Yeah, I was wondering about that.  I'm not sure if the attempts on "those other 
OSes" happened to involve multiple interfaces or not.  Even so, it "feels" 
unpleasant for an application to deal with and I wonder if there is a way for a 
stack to deal with it on the application's behalf.  I guess that might involve 
some sort of layer violation between neightbor discovery and routing (typing 
while I think about things I know little about...)

Is there RFC chapter and verse I might read about routing with multiple 
link-local's on a system?

> You must explicitly specify the desired interface.  For example,
> on my test system, the correct interface is eth6 which is interface 8
> (lo eth0 eth1 eth2 ... eth5 eth6).  Here is an example nuttcp test
> specifying interface 8:
> 
> chance% nuttcp -P5100 fe80::202:b3ff:fed4:cd1%8
>  1178.5809 MB /  10.02 sec =  986.2728 Mbps 12 %TX 15 %RX
> 
> nuttcp uses getaddrinfo() which parses the "%<ifindex>" field,
> and then copies the sin6_scope_id from the res structure to the
> server's sockaddr_in6 structure before initiating the connect().
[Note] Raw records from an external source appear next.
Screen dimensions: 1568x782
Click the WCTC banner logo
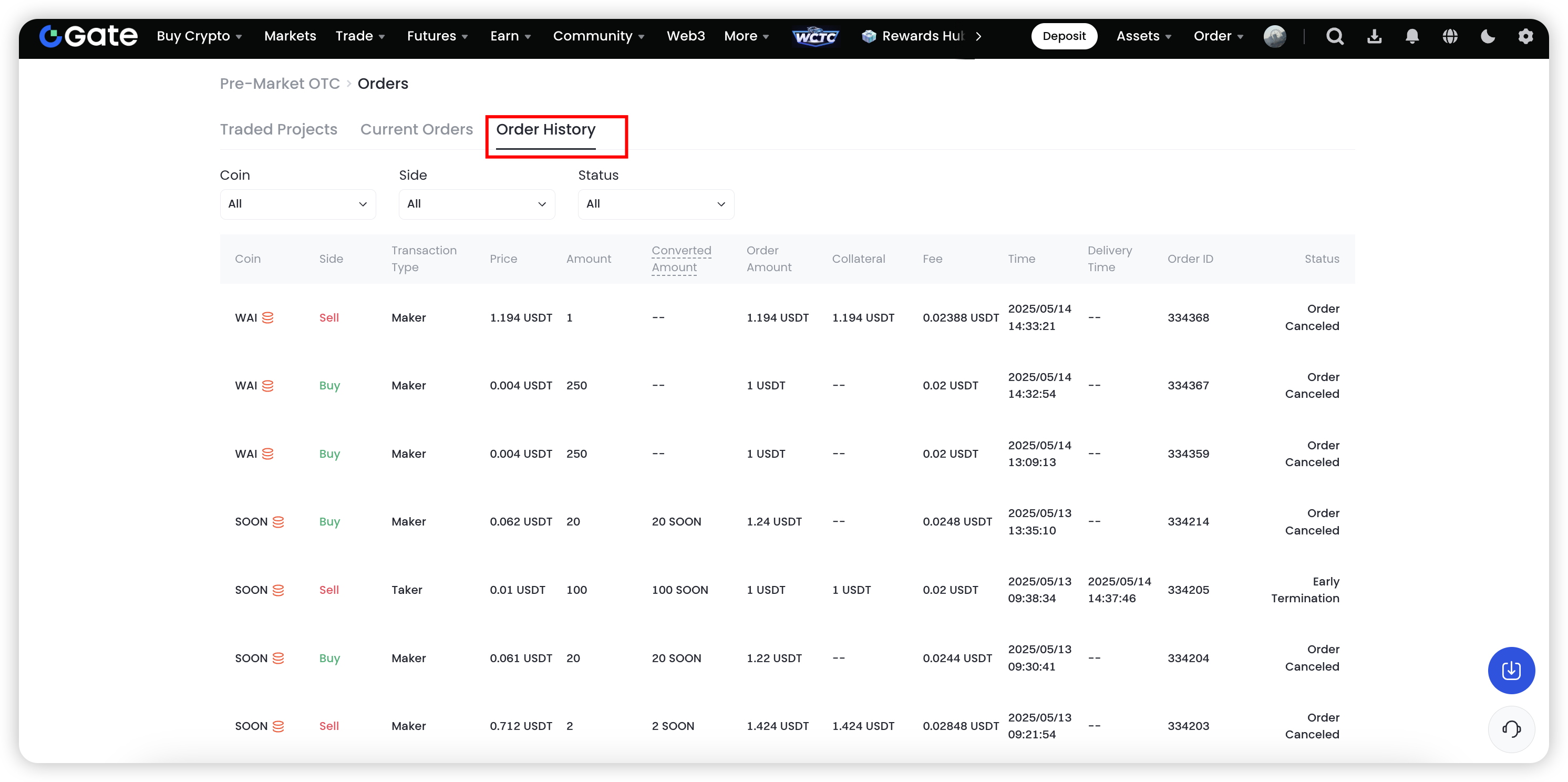click(815, 36)
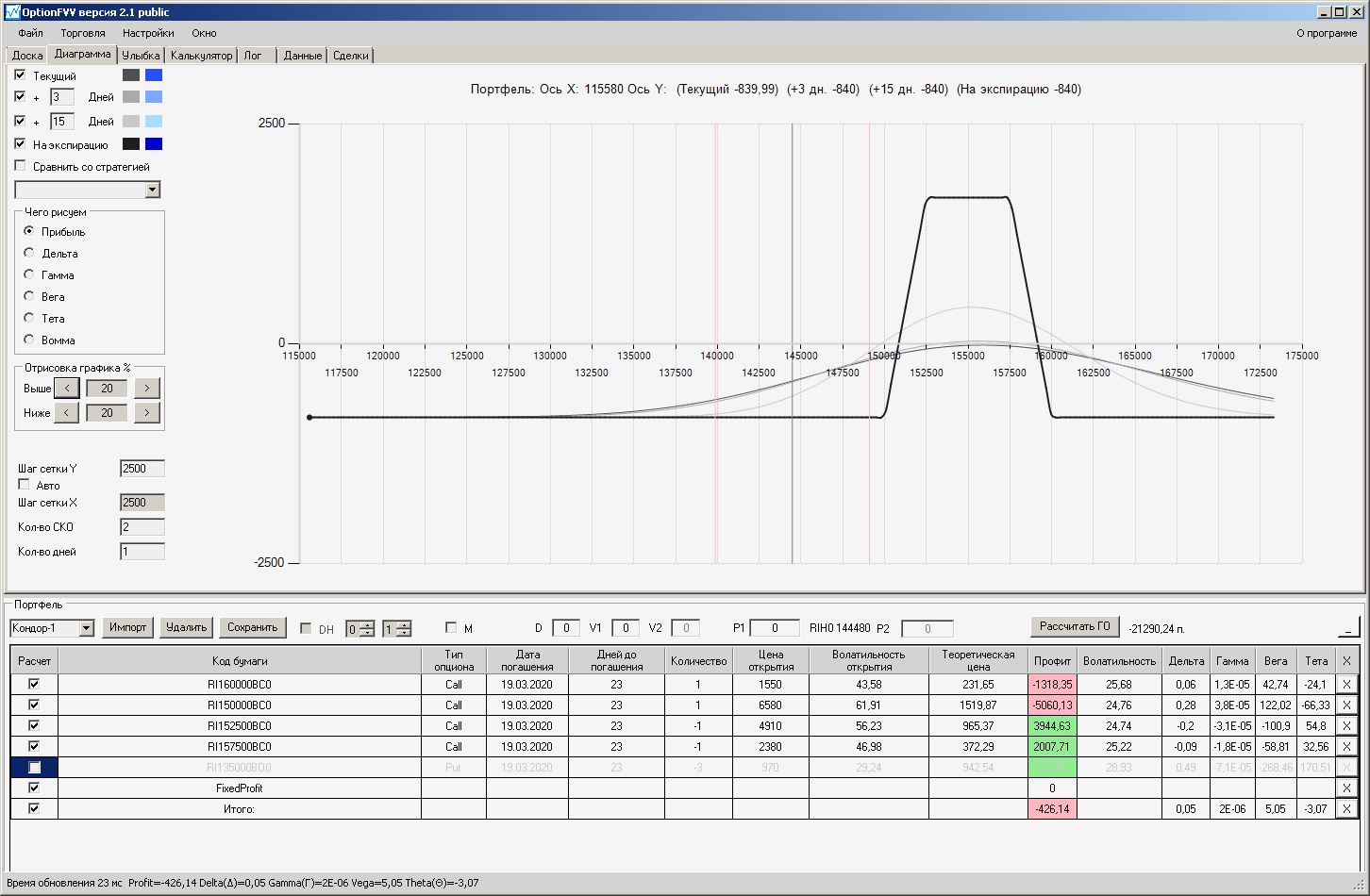Check the disabled RI135000BO0 row checkbox
Screen dimensions: 1370x896
coord(35,768)
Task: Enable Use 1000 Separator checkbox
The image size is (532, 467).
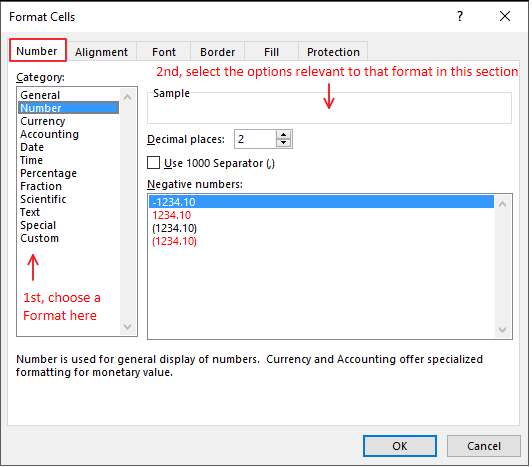Action: coord(154,163)
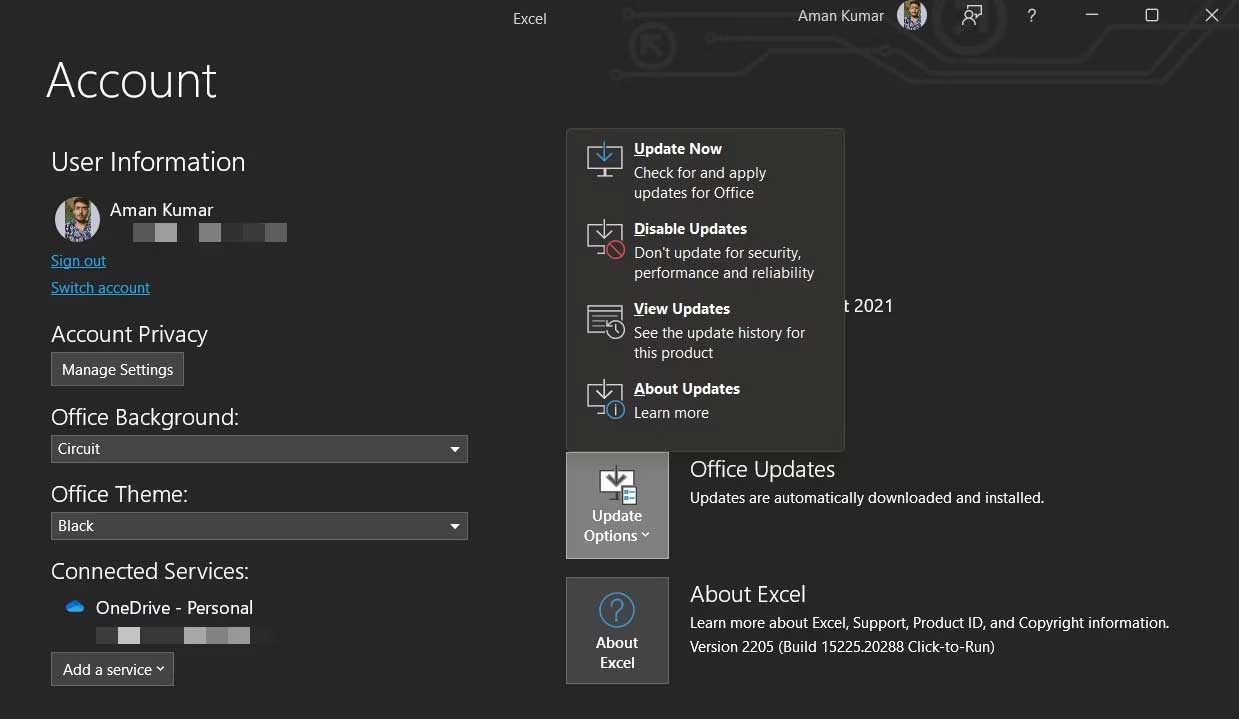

OK, I'll give that a quick try with netperf:

[root@...pc106 ~]# netperf -H 192.168.2.107 -c -C -i 30,3 -- -s 1M -S 1M -m 64K 
-H fe80::207:43ff:fe05:9d%2
TCP STREAM TEST from ::0 (::) port 0 AF_INET6 to fe80::207:43ff:fe05:9d%2 
(fe80::207:43ff:fe05:9d) port 0 AF_INET6 : +/-2.5% @ 99% conf.

Cool - it establishes the data connection just fine.


To further demonstrate my ignorance :)  is that %n suffix something one might 
expect in most/all getaddrinfo()'s or is that unique to the one in Linux?